[begin MATERIALS PROVIDED]

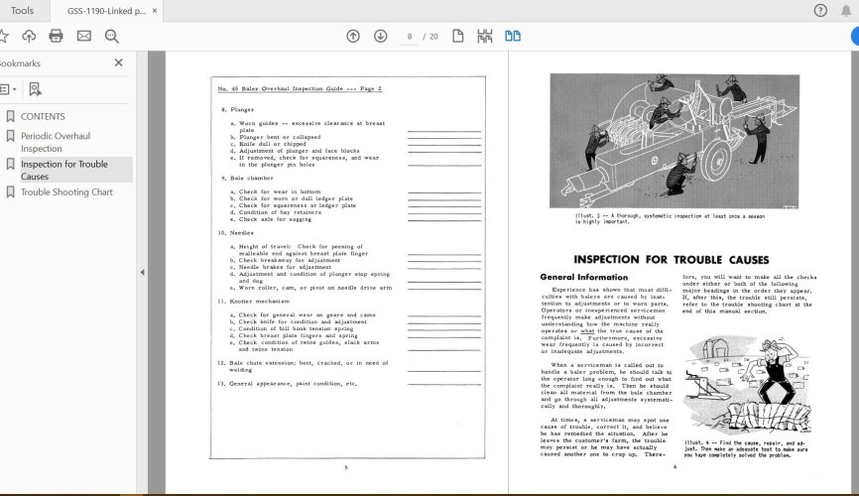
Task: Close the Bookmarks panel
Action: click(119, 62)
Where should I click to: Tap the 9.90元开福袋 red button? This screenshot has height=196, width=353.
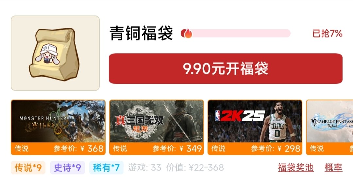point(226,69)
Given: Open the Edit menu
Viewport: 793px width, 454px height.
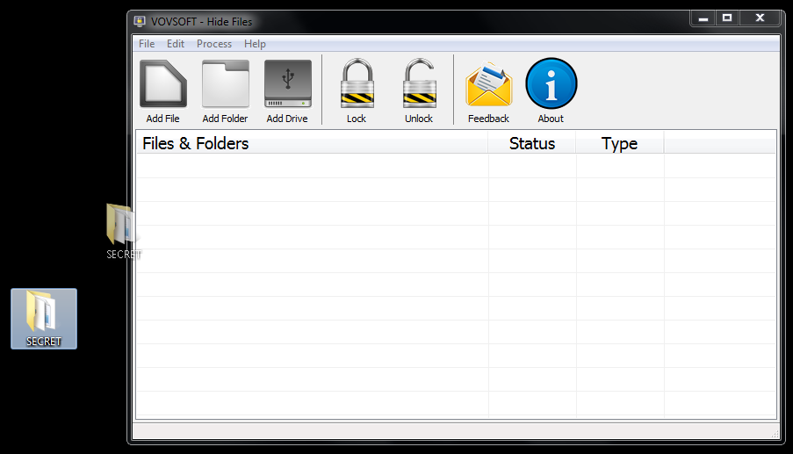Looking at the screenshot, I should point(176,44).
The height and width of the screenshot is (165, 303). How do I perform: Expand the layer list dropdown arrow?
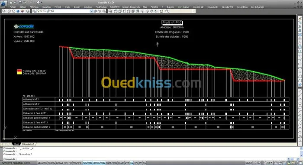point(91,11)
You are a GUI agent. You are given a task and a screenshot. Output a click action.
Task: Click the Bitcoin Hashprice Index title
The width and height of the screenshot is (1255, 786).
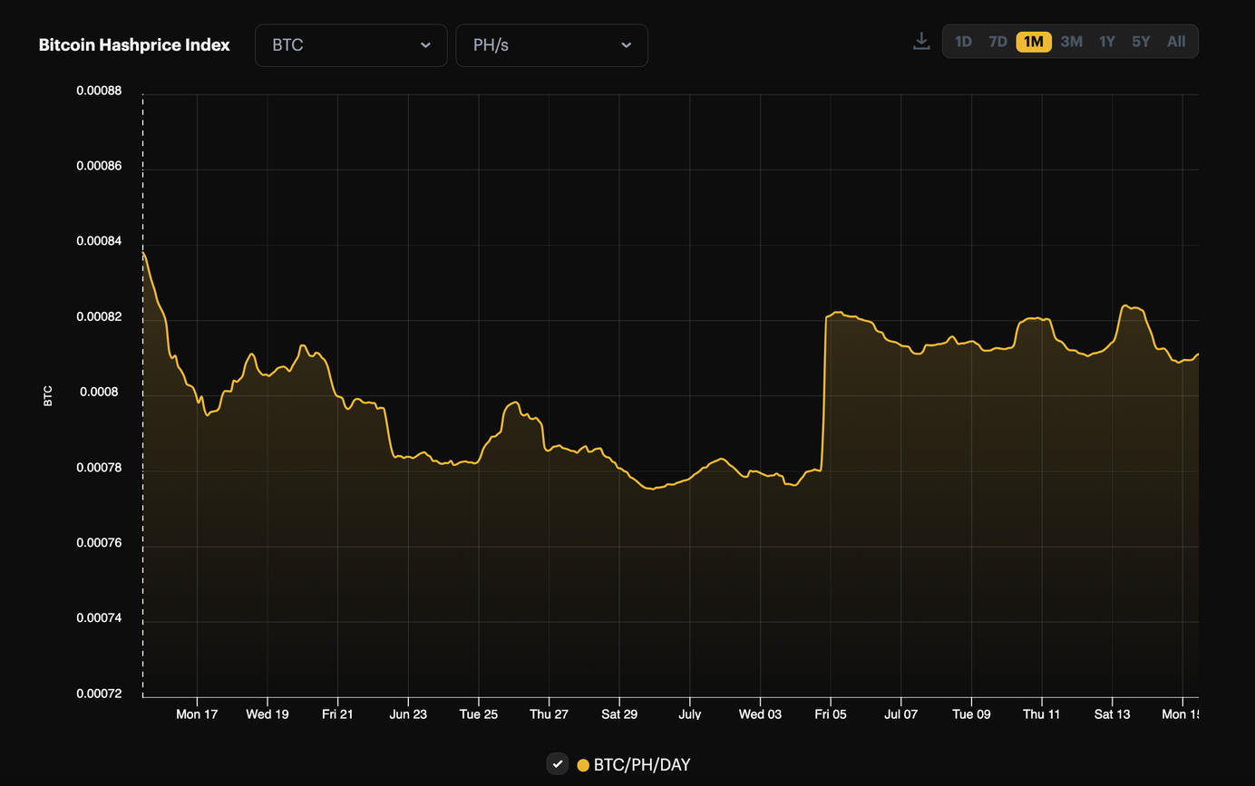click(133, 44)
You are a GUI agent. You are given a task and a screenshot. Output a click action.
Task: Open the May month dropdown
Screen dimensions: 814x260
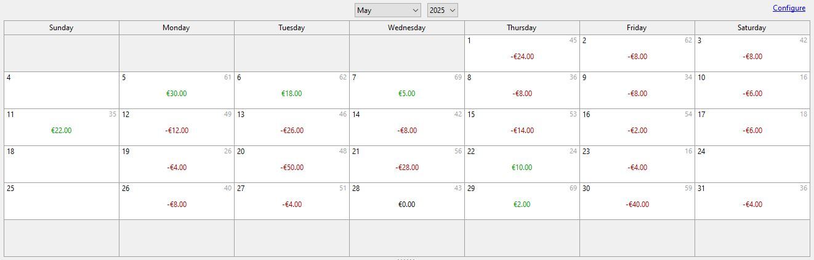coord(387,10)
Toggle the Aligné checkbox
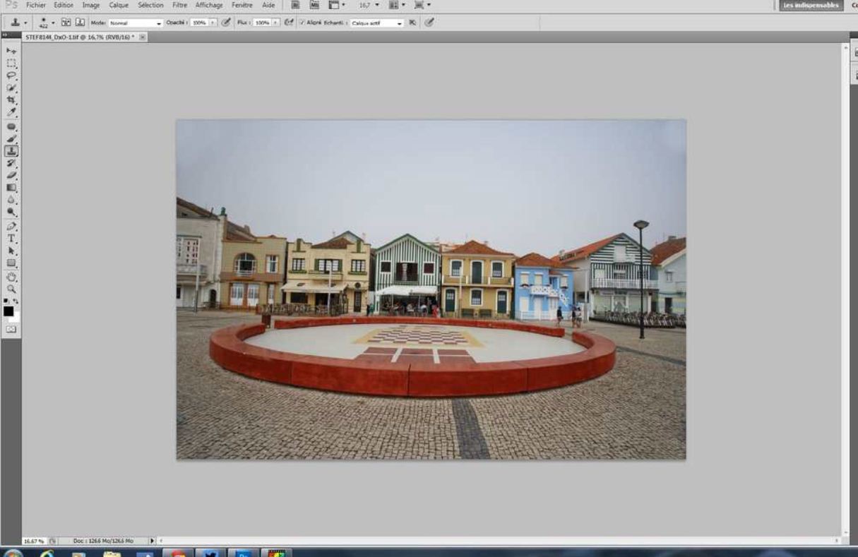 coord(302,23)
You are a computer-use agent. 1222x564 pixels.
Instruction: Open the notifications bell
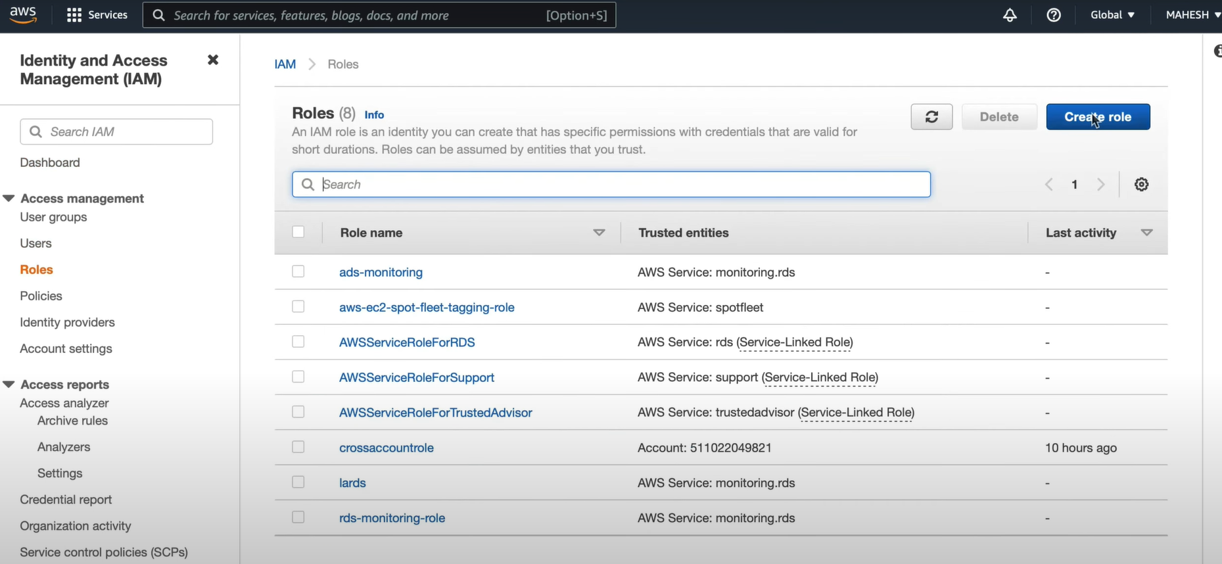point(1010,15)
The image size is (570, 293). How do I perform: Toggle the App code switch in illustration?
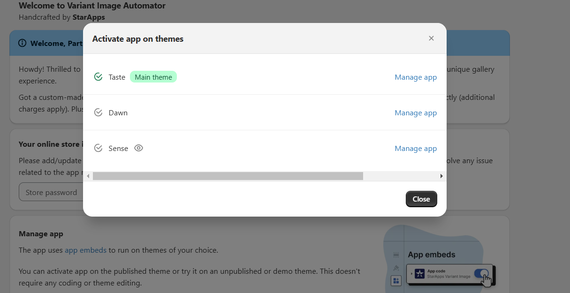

[end MATERIALS PROVIDED]
[begin MATERIALS PROVIDED]

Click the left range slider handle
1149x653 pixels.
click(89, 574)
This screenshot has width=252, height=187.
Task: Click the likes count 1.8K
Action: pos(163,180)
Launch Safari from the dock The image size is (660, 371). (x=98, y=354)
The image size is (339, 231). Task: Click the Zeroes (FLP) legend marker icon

[end MATERIALS PROVIDED]
[begin MATERIALS PROVIDED]

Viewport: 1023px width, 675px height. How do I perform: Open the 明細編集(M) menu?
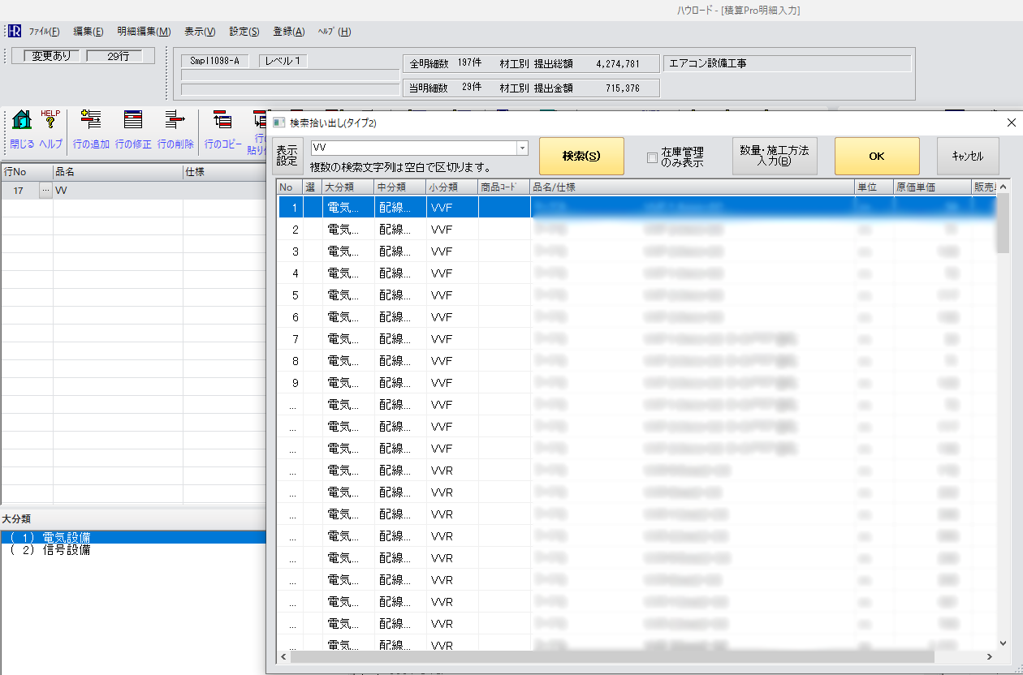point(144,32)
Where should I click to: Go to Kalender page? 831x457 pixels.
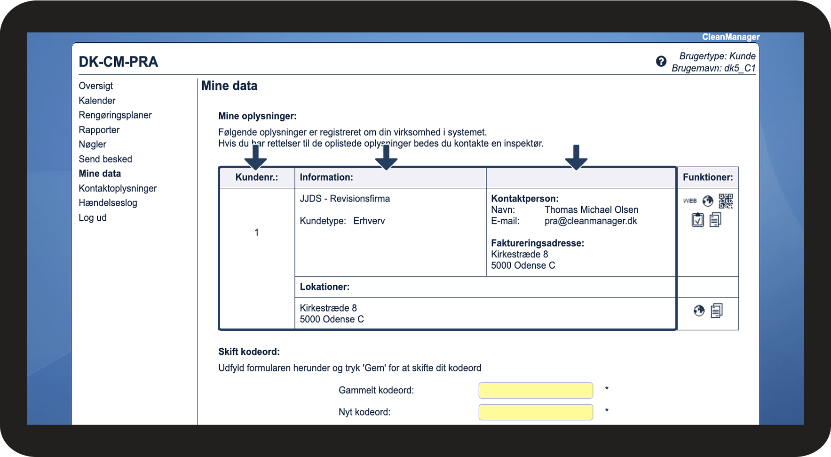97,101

[end MATERIALS PROVIDED]

-- EXERCISE DIRECTIONS --
Write out word for word the lines from the one containing "Where should I click to: Tap" through the one containing "The image size is (570, 293).", and leave the pictures out.

-- FINAL ANSWER --
Where should I click to: Tap the 9.90元开福袋 red button? This screenshot has height=196, width=353.
point(226,69)
Given: Open the Edit menu
Viewport: 793px width, 454px height.
Looking at the screenshot, I should point(176,44).
The height and width of the screenshot is (165, 303). How do I perform: Expand the layer list dropdown arrow?
point(91,11)
You are a GUI agent. You are given a task and a screenshot. Output a click action.
Task: Click the Bitcoin Hashprice Index title
The width and height of the screenshot is (1255, 786).
click(133, 44)
You are a GUI agent. You are given a task and a screenshot. Output a click action.
Task: Open the May month dropdown
Screen dimensions: 814x260
coord(387,10)
Toggle the Aligné checkbox
 coord(302,23)
You are a computer-use agent. 1222x564 pixels.
Instruction: Open the notifications bell
point(1010,15)
The image size is (570, 293). How do I perform: Toggle the App code switch in illustration?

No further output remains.